Set every line of the listing down again, keeping it identical.

· · · · · · ·

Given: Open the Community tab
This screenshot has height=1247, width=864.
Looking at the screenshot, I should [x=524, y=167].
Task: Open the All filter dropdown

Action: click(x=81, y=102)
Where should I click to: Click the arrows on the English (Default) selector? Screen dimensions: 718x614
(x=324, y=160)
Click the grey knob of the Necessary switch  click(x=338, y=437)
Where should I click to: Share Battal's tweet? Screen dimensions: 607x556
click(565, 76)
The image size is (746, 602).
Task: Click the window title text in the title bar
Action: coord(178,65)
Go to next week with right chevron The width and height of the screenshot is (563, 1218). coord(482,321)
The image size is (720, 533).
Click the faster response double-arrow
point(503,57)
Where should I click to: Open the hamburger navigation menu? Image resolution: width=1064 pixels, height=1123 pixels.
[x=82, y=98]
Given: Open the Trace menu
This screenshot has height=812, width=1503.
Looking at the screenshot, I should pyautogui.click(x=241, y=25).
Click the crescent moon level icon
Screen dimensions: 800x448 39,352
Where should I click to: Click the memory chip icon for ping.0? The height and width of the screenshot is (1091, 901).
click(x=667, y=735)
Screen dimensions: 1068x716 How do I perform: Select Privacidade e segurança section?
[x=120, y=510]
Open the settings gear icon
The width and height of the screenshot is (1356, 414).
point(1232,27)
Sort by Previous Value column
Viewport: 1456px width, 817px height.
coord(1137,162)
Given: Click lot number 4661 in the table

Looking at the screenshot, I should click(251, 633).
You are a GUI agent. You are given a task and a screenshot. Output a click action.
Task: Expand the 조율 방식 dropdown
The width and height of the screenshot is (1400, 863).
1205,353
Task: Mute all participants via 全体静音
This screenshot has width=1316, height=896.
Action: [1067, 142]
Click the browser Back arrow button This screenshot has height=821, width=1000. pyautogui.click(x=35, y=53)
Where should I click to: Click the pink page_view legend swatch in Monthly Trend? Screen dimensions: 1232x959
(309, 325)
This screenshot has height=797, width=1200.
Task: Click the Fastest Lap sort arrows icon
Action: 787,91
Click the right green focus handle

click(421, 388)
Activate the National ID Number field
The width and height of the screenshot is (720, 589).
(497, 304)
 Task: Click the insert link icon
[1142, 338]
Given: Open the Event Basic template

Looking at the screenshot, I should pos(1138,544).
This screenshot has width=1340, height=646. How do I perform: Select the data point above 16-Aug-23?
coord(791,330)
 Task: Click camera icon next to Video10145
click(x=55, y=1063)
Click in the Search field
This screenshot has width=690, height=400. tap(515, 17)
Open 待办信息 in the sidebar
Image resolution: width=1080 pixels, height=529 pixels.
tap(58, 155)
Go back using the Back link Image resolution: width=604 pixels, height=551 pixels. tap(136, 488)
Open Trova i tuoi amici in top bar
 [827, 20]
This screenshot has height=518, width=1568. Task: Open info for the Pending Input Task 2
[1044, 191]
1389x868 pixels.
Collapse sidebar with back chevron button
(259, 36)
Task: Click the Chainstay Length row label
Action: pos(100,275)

· · · · · · ·

## [Task solution]
Given: Open the Community tab
This screenshot has height=1247, width=864.
Looking at the screenshot, I should [x=524, y=167].
Task: Open the All filter dropdown

Action: click(x=81, y=102)
Where should I click to: Click the arrows on the English (Default) selector? Screen dimensions: 718x614
(x=324, y=160)
Click the grey knob of the Necessary switch  click(x=338, y=437)
Where should I click to: Share Battal's tweet? Screen dimensions: 607x556
click(565, 76)
The image size is (746, 602).
Task: Click the window title text in the title bar
Action: coord(178,65)
Go to next week with right chevron The width and height of the screenshot is (563, 1218). coord(482,321)
The image size is (720, 533).
Click the faster response double-arrow
point(503,57)
Where should I click to: Open the hamburger navigation menu? Image resolution: width=1064 pixels, height=1123 pixels.
[x=82, y=98]
Given: Open the Trace menu
This screenshot has height=812, width=1503.
Looking at the screenshot, I should pyautogui.click(x=241, y=25).
Click the crescent moon level icon
Screen dimensions: 800x448 39,352
Where should I click to: Click the memory chip icon for ping.0? The height and width of the screenshot is (1091, 901).
click(x=667, y=735)
Screen dimensions: 1068x716 How do I perform: Select Privacidade e segurança section?
[x=120, y=510]
Open the settings gear icon
The width and height of the screenshot is (1356, 414).
point(1232,27)
Sort by Previous Value column
Viewport: 1456px width, 817px height.
coord(1137,162)
Given: Click lot number 4661 in the table

Looking at the screenshot, I should click(251, 633).
You are a GUI agent. You are given a task and a screenshot. Output a click action.
Task: Expand the 조율 방식 dropdown
The width and height of the screenshot is (1400, 863).
1205,353
Task: Mute all participants via 全体静音
This screenshot has width=1316, height=896.
Action: [1067, 142]
Click the browser Back arrow button This screenshot has height=821, width=1000. pyautogui.click(x=35, y=53)
Where should I click to: Click the pink page_view legend swatch in Monthly Trend? Screen dimensions: 1232x959
(309, 325)
This screenshot has height=797, width=1200.
Task: Click the Fastest Lap sort arrows icon
Action: 787,91
Click the right green focus handle

click(421, 388)
Activate the National ID Number field
The width and height of the screenshot is (720, 589).
(497, 304)
 Task: Click the insert link icon
[1142, 338]
Given: Open the Event Basic template

Looking at the screenshot, I should pos(1138,544).
This screenshot has width=1340, height=646. How do I perform: Select the data point above 16-Aug-23?
coord(791,330)
 Task: Click camera icon next to Video10145
click(x=55, y=1063)
Click in the Search field
This screenshot has width=690, height=400. tap(515, 17)
Open 待办信息 in the sidebar
Image resolution: width=1080 pixels, height=529 pixels.
tap(58, 155)
Go back using the Back link Image resolution: width=604 pixels, height=551 pixels. tap(136, 488)
Open Trova i tuoi amici in top bar
 [827, 20]
This screenshot has height=518, width=1568. Task: Open info for the Pending Input Task 2
[1044, 191]
1389x868 pixels.
Collapse sidebar with back chevron button
(259, 36)
Task: Click the Chainstay Length row label
Action: pos(100,275)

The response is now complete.